──────── Given information ────────
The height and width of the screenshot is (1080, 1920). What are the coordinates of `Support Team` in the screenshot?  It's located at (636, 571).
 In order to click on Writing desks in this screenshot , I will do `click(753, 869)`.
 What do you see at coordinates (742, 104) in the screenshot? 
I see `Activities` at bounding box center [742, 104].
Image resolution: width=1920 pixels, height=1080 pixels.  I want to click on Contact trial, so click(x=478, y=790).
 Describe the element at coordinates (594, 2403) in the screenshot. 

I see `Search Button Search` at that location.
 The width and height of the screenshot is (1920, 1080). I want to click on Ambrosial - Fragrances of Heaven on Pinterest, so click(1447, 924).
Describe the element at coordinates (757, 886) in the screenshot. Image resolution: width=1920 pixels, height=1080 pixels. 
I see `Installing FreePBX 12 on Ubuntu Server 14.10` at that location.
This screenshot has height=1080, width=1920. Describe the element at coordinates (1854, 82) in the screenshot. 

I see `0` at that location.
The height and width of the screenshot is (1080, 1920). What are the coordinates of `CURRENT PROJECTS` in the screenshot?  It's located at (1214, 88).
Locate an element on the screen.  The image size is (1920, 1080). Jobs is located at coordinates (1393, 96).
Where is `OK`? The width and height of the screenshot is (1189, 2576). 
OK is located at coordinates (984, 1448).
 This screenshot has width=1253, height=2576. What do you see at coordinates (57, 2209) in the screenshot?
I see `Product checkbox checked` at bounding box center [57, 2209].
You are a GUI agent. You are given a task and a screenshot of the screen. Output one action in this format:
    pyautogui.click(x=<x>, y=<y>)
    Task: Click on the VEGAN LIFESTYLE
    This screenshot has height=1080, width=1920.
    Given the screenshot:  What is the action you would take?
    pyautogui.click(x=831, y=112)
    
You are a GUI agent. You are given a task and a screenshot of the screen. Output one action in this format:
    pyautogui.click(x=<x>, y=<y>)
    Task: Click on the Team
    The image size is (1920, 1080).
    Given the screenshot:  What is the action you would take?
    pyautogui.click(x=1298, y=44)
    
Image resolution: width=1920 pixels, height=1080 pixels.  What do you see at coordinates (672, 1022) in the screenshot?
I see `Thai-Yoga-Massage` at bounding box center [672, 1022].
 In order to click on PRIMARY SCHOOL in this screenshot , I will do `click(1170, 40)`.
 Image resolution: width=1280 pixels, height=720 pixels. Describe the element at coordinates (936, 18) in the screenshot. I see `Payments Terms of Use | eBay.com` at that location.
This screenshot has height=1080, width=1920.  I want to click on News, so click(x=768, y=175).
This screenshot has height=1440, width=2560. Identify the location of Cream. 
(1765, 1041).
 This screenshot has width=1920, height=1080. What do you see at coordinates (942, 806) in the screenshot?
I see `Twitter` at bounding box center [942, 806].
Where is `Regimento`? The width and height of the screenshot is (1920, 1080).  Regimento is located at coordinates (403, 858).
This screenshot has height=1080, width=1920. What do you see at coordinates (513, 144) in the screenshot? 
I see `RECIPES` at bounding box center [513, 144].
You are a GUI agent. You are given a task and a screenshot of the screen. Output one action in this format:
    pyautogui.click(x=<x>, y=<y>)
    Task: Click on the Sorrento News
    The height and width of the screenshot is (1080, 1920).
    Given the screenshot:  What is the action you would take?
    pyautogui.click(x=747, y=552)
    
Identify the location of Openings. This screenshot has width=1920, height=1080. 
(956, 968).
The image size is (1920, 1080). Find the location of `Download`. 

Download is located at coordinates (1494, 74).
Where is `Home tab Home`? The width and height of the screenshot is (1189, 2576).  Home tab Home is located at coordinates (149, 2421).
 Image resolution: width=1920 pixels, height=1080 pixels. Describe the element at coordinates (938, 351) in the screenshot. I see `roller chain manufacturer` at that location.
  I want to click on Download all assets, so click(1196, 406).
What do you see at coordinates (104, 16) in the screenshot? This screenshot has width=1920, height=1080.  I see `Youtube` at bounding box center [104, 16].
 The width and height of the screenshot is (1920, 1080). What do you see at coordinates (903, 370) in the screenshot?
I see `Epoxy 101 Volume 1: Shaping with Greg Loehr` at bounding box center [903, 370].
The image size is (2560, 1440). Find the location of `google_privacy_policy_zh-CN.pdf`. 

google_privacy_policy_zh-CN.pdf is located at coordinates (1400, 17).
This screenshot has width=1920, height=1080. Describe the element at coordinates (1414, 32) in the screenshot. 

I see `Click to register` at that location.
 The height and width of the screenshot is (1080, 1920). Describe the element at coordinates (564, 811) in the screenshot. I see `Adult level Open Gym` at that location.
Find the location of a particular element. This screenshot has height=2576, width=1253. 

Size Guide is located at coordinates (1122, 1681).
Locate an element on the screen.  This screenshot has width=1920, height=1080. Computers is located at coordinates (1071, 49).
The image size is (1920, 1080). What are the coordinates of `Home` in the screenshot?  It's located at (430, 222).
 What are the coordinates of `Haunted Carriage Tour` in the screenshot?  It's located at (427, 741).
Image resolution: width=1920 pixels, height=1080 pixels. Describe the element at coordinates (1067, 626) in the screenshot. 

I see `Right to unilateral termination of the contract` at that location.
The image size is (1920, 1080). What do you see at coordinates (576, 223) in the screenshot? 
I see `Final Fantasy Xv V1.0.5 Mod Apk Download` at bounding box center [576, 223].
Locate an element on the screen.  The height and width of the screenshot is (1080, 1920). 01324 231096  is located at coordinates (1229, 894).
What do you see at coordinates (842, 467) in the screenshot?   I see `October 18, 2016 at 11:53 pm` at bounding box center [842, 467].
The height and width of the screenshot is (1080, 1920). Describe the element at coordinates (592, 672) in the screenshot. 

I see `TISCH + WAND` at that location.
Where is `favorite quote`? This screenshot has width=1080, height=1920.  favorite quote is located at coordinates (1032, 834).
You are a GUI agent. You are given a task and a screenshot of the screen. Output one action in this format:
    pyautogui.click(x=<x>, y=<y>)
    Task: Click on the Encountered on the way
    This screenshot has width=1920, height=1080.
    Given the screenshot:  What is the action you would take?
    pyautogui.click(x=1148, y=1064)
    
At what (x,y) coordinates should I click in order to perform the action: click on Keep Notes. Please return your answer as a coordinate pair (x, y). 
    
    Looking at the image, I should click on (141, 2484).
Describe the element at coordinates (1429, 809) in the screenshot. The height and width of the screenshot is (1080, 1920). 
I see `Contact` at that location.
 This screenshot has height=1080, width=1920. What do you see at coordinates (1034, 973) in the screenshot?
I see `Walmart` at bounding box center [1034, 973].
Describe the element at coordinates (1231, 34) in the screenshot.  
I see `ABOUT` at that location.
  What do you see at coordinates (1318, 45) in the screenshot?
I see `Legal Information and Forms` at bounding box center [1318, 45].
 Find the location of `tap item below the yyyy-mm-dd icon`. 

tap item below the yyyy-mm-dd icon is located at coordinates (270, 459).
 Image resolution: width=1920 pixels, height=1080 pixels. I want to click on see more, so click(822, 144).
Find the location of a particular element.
────────
- **Exercise**: Convert the material from its first line up to and including the line with "center [57, 2209]." into a JSON list of strings, one string per line. Leave out blank lines.

- **Answer to the problem**:
[
  "The height and width of the screenshot is (1080, 1920). What are the coordinates of `Support Team` in the screenshot?  It's located at (636, 571).",
  " In order to click on Writing desks in this screenshot , I will do `click(753, 869)`.",
  " What do you see at coordinates (742, 104) in the screenshot? ",
  "I see `Activities` at bounding box center [742, 104].",
  "Image resolution: width=1920 pixels, height=1080 pixels.  I want to click on Contact trial, so click(x=478, y=790).",
  " Describe the element at coordinates (594, 2403) in the screenshot. ",
  "I see `Search Button Search` at that location.",
  " The width and height of the screenshot is (1920, 1080). I want to click on Ambrosial - Fragrances of Heaven on Pinterest, so click(1447, 924).",
  "Describe the element at coordinates (757, 886) in the screenshot. Image resolution: width=1920 pixels, height=1080 pixels. ",
  "I see `Installing FreePBX 12 on Ubuntu Server 14.10` at that location.",
  "This screenshot has height=1080, width=1920. Describe the element at coordinates (1854, 82) in the screenshot. ",
  "I see `0` at that location.",
  "The height and width of the screenshot is (1080, 1920). What are the coordinates of `CURRENT PROJECTS` in the screenshot?  It's located at (1214, 88).",
  "Locate an element on the screen.  The image size is (1920, 1080). Jobs is located at coordinates (1393, 96).",
  "Where is `OK`? The width and height of the screenshot is (1189, 2576). ",
  "OK is located at coordinates (984, 1448).",
  " This screenshot has width=1253, height=2576. What do you see at coordinates (57, 2209) in the screenshot?",
  "I see `Product checkbox checked` at bounding box center [57, 2209]."
]